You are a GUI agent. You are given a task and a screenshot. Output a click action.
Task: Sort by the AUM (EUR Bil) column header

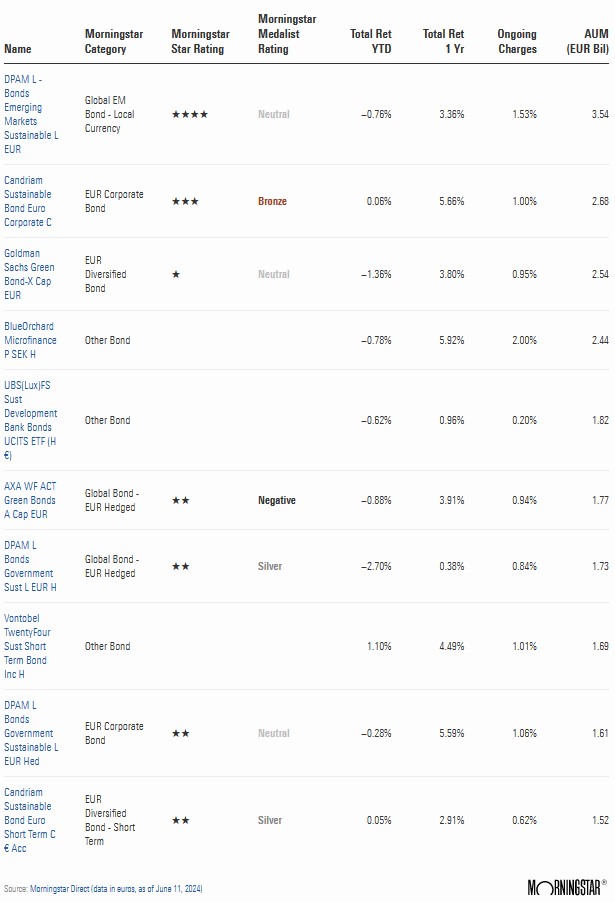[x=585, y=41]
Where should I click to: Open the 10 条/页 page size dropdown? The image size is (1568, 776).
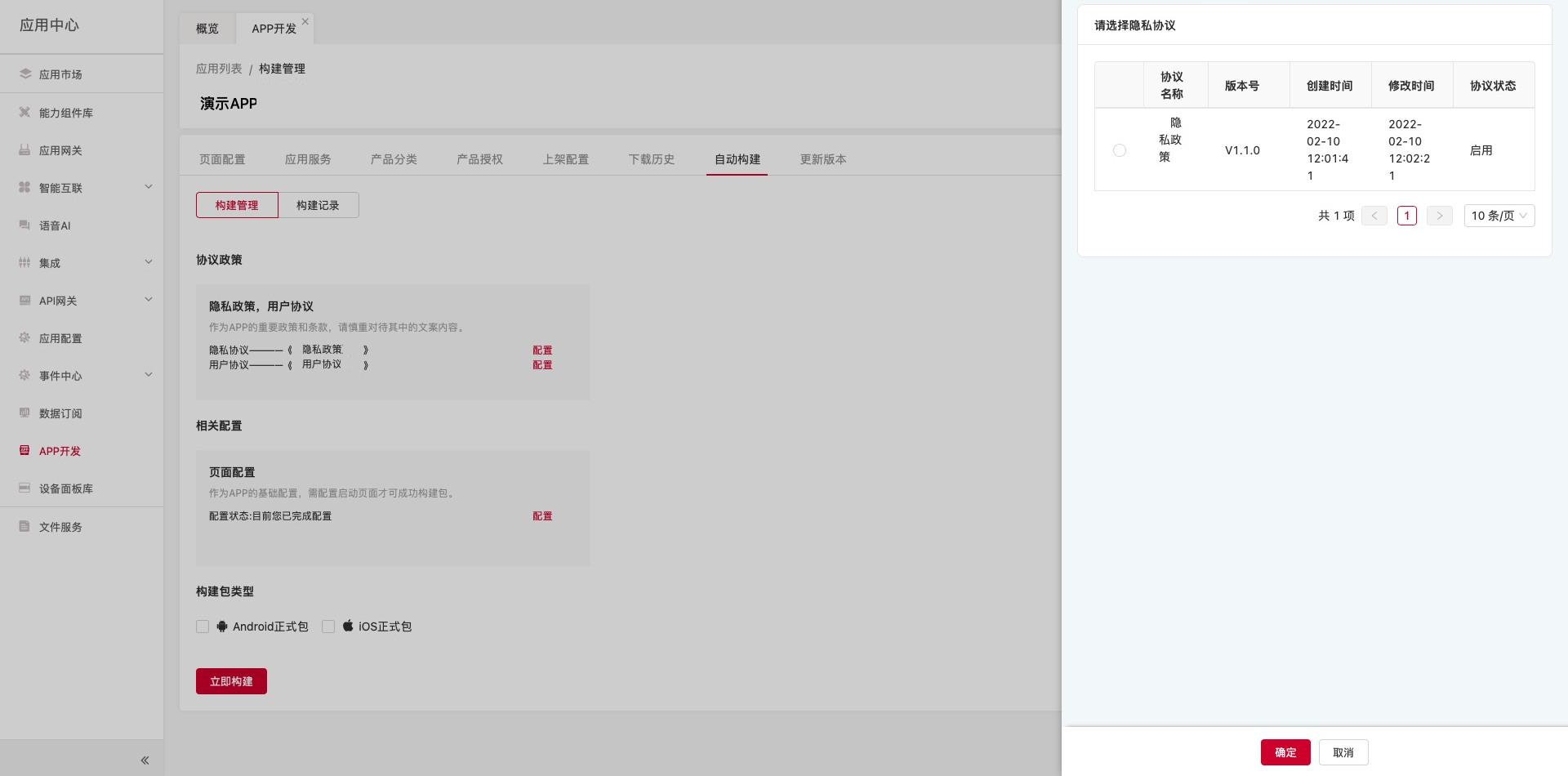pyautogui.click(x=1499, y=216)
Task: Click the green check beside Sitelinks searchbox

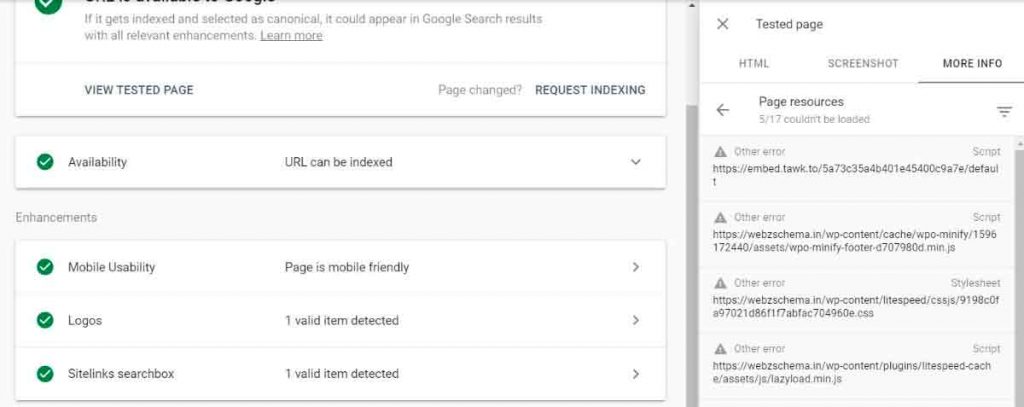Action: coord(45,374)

.....

Problem details: Could you restate every entry above word for word, leaving out the pictures?

Result of this task:
You are a GUI agent. You are given a task and a screenshot. Output a click action.
Task: Sort by the AUM (EUR Bil) column header

[x=585, y=41]
Where should I click to: Open the 10 条/页 page size dropdown? The image size is (1568, 776).
pyautogui.click(x=1499, y=216)
Task: Click the green check beside Sitelinks searchbox

Action: coord(45,374)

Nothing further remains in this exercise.